Synthesis and biological evaluation of a novel non-peptidic brain-penetrant F-18-labeled oxytocin receptor ligand


Synthesis and biological evaluation of a novel non-peptidic brain-penetrant F-18-labeled oxytocin receptor ligand

Wenzel, B.; Mollitor, J.; Kranz, M.; Deuther-Conrad, W.; Günther, R.; Teodoro, R.; Fischer, S.; Ludwig, F.-A.; Smits, R.; Steinbach, J.; Hoepping, A.; Brust, P.

1. Introduction
Oxytocin is a neurohypophysial peptide hormone, synthesized in the hypothalamus and stored in the posterior pituitary gland for release into the bloodstream. It acts as neurotransmitter and neuromodulator to regulate a diverse range of CNS functions including emotional, parental, and sexual behaviors. Its receptor (OTR) is expressed in peripheral organs as well as in specific brain areas related to cognitive function and psychiatric diseases such as schizophrenia and depression.

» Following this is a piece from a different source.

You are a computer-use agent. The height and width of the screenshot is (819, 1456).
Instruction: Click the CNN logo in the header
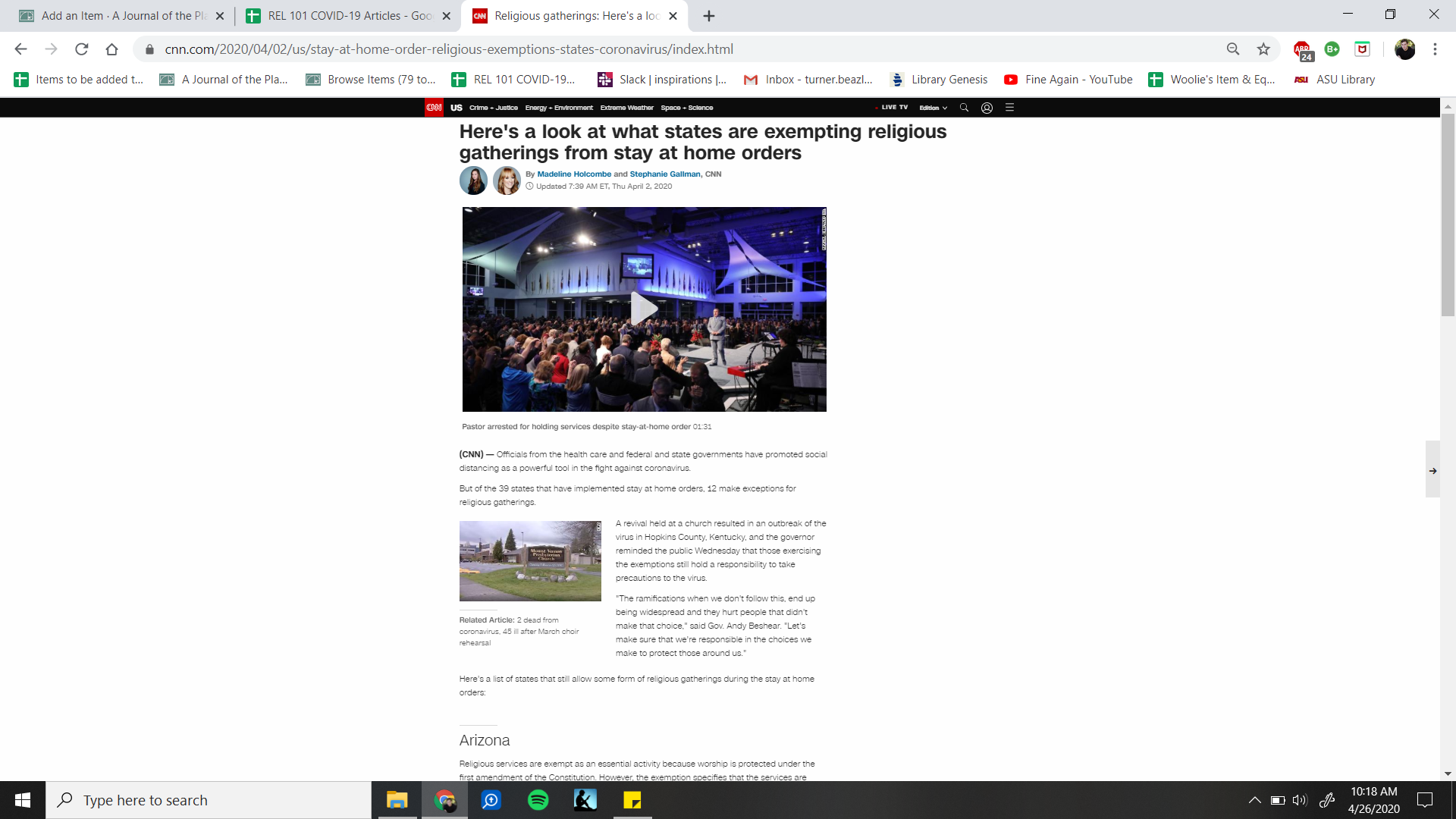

So far, investigation of the distribution of OTR in brain in vivo is hampered by the lack of suitable radiotracers. Thus, the development of a brain-penetrant PET ligand with high affinity and selectivity to the OTR would promote the development of non-invasive and quantitative imaging of OTR expression in healthy and diseased brain. Therefore, we synthesized a series of fluorinated non-peptidic OTR ligands and performed radiofluorination of one selected candidate to investigate its in vivo properties by organ distribution and dynamic PET imaging studies in mice and pigs.

2. Materials & Methods
Binding affinities of the novel compounds to the human OTR were determined by radioligand displacement studies using stably transfected hOTR-HEK293 cells and [3H]oxytocin. The radiosynthesis of the selected candidate [18F]ABX163 was performed in a two-step procedure using the methoxymethyl (MOM)-protected tosylate precursor ABX185. 18F was incorporated using K[18F]F-Kryptofix 222-carbonate complex at 90°C in ACN within 15 min followed by removal of the two MOM protecting groups with 1M HCl at 90°C within 15 min. The radiotracer was isolated by semi-preparative HPLC (Reprosil-Pur AQ column, 250x10mm), ACN/aqu. 20 mM NH4OAc) followed by final purification with a Sep-Pak C18 Plus light cartridge and formulation in isotonic saline containing 10% ethanol. Specific binding of [18F]ABX163 was assessed by in vitro autoradiography on mouse brain slices. Metabolism and organ distribution of the radiotracer were studied in female CD-1 mice at 30 and 60 min p.i. Dynamic PET scans were performed in mice (animal PET/MR; 60 min) and in one female piglet (PET; 120 min), the latter one accompanied by chromatographic analysis of plasma radio-metabolites.

3. Results
Based on the biphenyl-benzopyrrolodiazepine derivative WAY-162720, described as OTR selective and brain-penetrant ligand [1], three fluoro-containing reference compounds were synthesized which retained high affinity towards the OTR (Ki=14-22 nM). Radiolabeling of the selected candidate [18F]ABX163 was obtained in a two-step radiosynthesis with a RCY(DC) of 20-25%, radiochemical purity >98%, and specific activity of 35-133 GBq/µmol.[18F]ABX163 was stable for at least 60 min in saline, PBS, and pig plasma at 37°C. A logDoctanol/PBS value of 2.9 ± 0.2 (n=3) was determined by shake flask method.
Both organ distribution and dynamic PET imaging studies revealed limited uptake of the radiotracer in mouse brain (mean SUV value of 0.04). Besides, significant uptake in the pituitary gland was observed (SUV=0.85 at 55 min p.i.), which indicates target-specific binding of [18F]ABX163. By a dynamic PET study in one piglet, a mean SUV of 0.43 was estimated for whole brain at 120 min p.i. Most remarkable was the elevated uptake in the olfactory bulb with SUV120=0.73, a region with high expression of OTR. Metabolite analysis of pig plasma by radio-HPLC demonstrated moderate metabolism of [18F]ABX163 with non-metabolized tracer accounting for 44% of total radioactivity at 30 min p.i.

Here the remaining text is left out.